Adhesive bandage compresses, 1 inch (16)
Antiseptic swabs (20)
Ammonia inhalants (10)
4″ Compress bandages (8)
Triangular bandages compresses, 40 inch (5)
Arm splint, noninflatable (1)
Leg splint, noninflatable (1)
Roller bandage, 4 inch (4)
Adhesive tape, 1 inch standard roll (2)
Bandage scissors (1)
Maintenance has made available to all stations a First Aid Kit for replenishing a used kit which contains one of everything that is in a First Aid Kit. Should an inflight situation arise where the First Aid Kit must be opened and used, the next station should be able to replenish the kit. The Captain should be notified prior to landing as to the contents needing to be replenished. The flightdeck crew will verify the kit.

Upon arrival at a maintenance base, the First Aid Kit shall be inventoried and sealed or replaced with a serviceable kit prior to the next flight.
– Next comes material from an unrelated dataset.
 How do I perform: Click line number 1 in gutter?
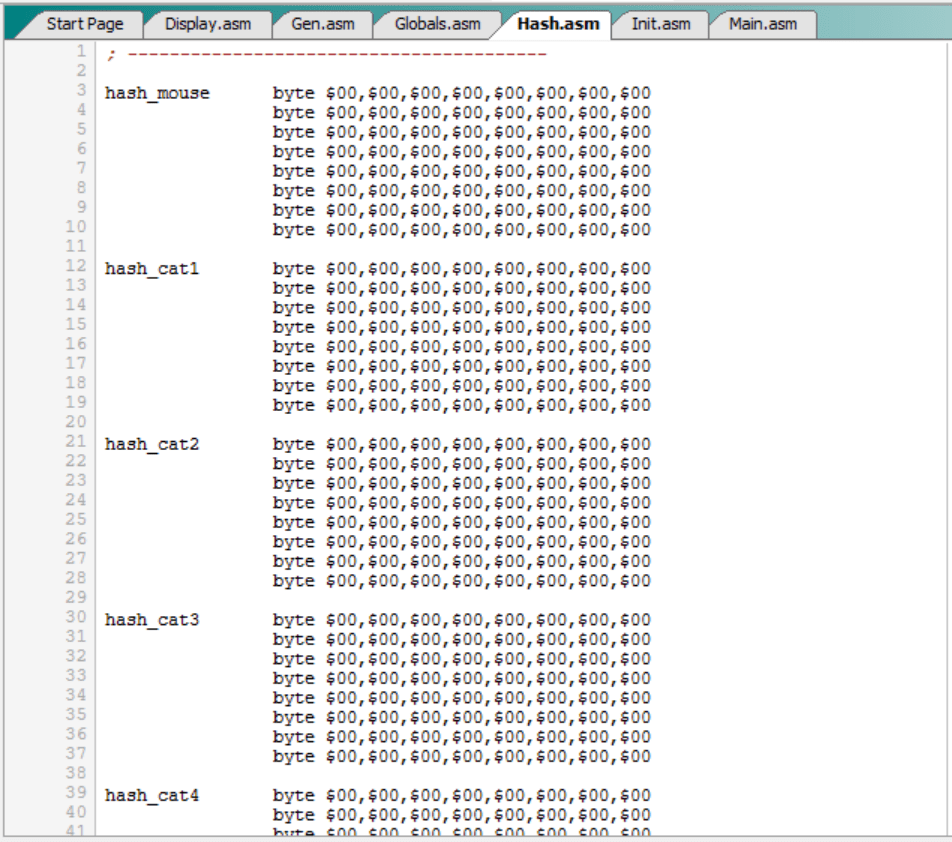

LATEX GLOVES To be used as necessary when administering or giving first aid treatment, especially when you might possibly come into contact with any bodily fluids. One box is attached to each First Aid Kit. The box contains 100 sets of gloves.

EMERGENCY MEDICAL KIT (EMK)

All aircraft are equipped with one Emergency Medical Kit. This kit is to be used by or under supervision of a licensed MD or DO physician only, (Medical Doctor or Doctor of Osteopathic Medicine). Credentials must be checked prior to opening the kit.

Unauthorized opening of the kit by an airline employee may subject such employee to disciplinary action, up to and including termination.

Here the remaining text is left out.